Этот нейронный механизм непрерывного подавления объясняет, почему личности с избегающей привязанностью склонны сохранять эмоциональную отчужденность и отстраненность от жизни: при разрыве отношений или после смерти близкого человека они не слишком горюют, как и не чувствуют эмоциональной вовлеченности в любые социальные взаимодействия. Похоже, за истинную эмоциональную близость нам приходится платить некоторой степенью тревожности – хотя бы потому, что она обнажает межличностные проблемы, требующие разрешения. Избегающие люди, видимо, обменивают полноценную эмоциональную связь с другими на защищенность от собственных разрушительных чувств. Показательно, что Шейвер с трудом нашел для своего исследования участниц с этим типом привязанности: одним из условий была вовлеченность в долговременные серьезные любовные отношения, а такое с избегающими личностями случается редко.

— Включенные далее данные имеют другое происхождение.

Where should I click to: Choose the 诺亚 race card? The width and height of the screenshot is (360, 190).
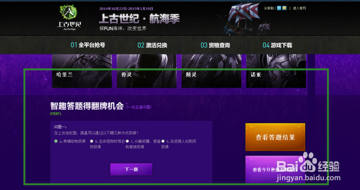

Как мы помним, стили привязанности в основном формируются в детстве, а не предопределены генетически. Ну а раз это плод обучения, значит, их можно в какой-то степени модифицировать положительным опытом переживаний – например, в ходе психотерапии или во время исцеляющих отношений. С другой стороны, понимающий человек способен – в определенных границах, конечно, – просто приспособиться к капризам партнера.
Мы можем представить нейронные механизмы, отвечающие за привязанность, секс и заботу, как части какой-нибудь из знаменитых кинетических скульптур Александра Колдера, где движение любой части скульптуры передается на все остальные. Например, тип привязанности формирует индивидуальный портрет сексуальности. У избегающих личностей, как правило, бывает больше половых партнеров и “секса на одну ночь”, чем у тревожных или уверенных в себе. Верные своему предпочтению эмоционального отчуждения, избегающие люди довольствуются сексом без заботливых отношений и душевной близости. Если же по каким-то причинам они сохраняют отношения, то обычно колеблются между дистанцированием и самопринуждением, а потому, что вполне предсказуемо, чаще разрывают отношения, но затем, как ни странно, пытаются вернуться к тому же человеку.
Проблемы совместимости в любви, которые нам подбрасывает тип привязанности, – лишь начало истории. Дальше в игру вступает секс.